Text segment -

......

The high-level problem is that _T is bound at the first call site (retry()) if should_retry passed, but only at the application site (retry()(...)) otherwise. Since _T is clearly present in args of your function, mypy always picks the first way.

I'm not even sure this is a bug. Pyright also solves _T to Unknown in your snippet.

As a workaround, you can define overloaded signatures, so that retry() without should_retry does not contain _T in the arguments types: https://mypy-play.net/?mypy=master&python=3.12&flags=strict&gist=1fecf44b1a447f66c51de6ac7276e013

@overload
def retry(
    max_retry: int = 3,
    interval: int = 1,
    should_retry: None = None,
) -> Callable[[Callable[_P, _T]], Callable[_P, _T]]: ...
@overload
def retry(
    max_retry: int = 3,
    interval: int = 1,
    should_retry: Callable[[_T], bool] = ...
) -> Callable[[Callable[_P, _T]], Callable[_P, _T]]: ...

......

Listing for finding displayed items
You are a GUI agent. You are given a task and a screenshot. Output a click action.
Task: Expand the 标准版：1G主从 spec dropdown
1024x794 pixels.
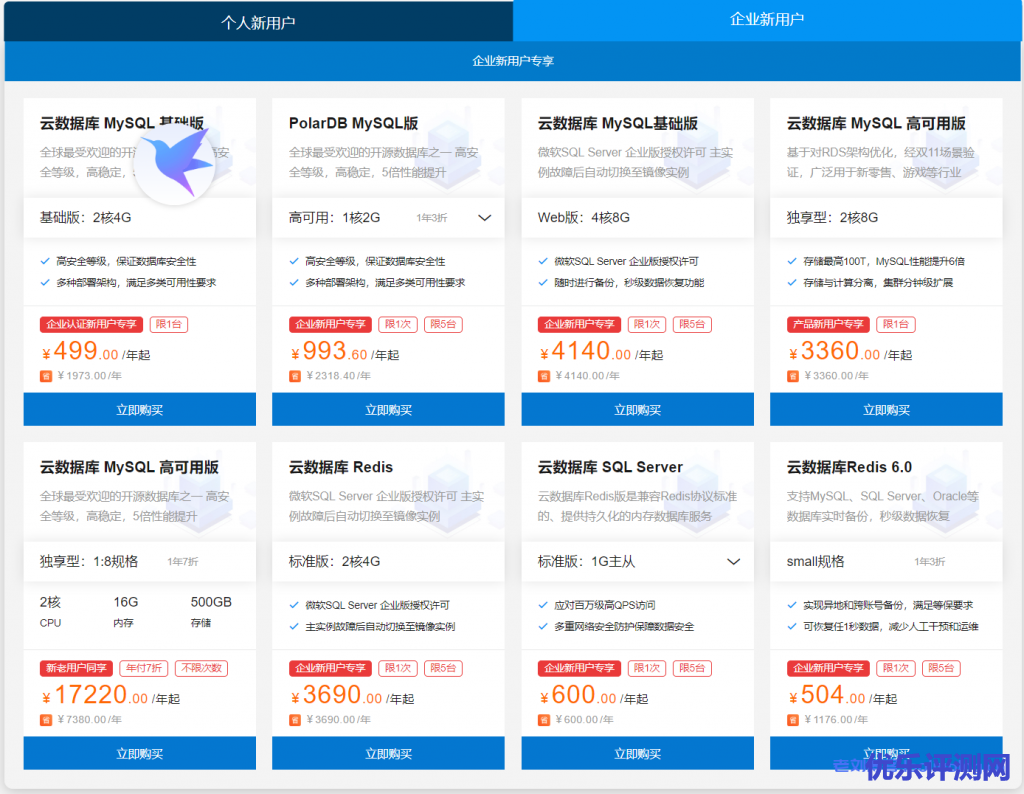[x=734, y=562]
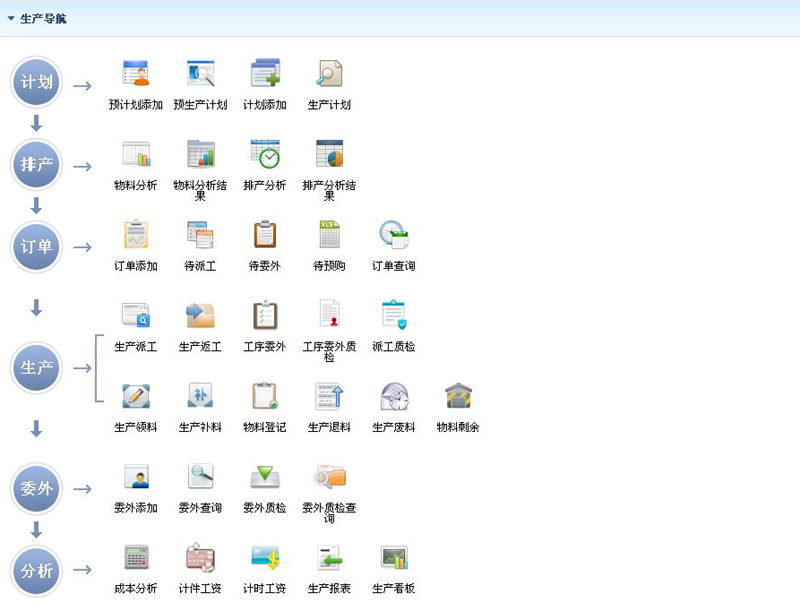800x603 pixels.
Task: Open the 预计划添加 icon
Action: [x=135, y=74]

......

Tasks to perform -
1. In the text on mypy type binding, why does mypy always bind _T at the first call site? Answer in one to three sentences.
2. Print every line of the listing for finding displayed items word for word, leaving out the pictures.
The mypy text and the listing are unrelated.

Results for the exercise -
1. Mypy binds _T at the first call site, retry(), because _T clearly appears among the arguments of the function. That is why it always takes this route instead of binding _T at the application site, retry()(...).

2.
You are a GUI agent. You are given a task and a screenshot. Output a click action.
Task: Expand the 标准版：1G主从 spec dropdown
1024x794 pixels.
[x=734, y=562]
800x603 pixels.
Task: Open the 预计划添加 icon
Action: [x=135, y=74]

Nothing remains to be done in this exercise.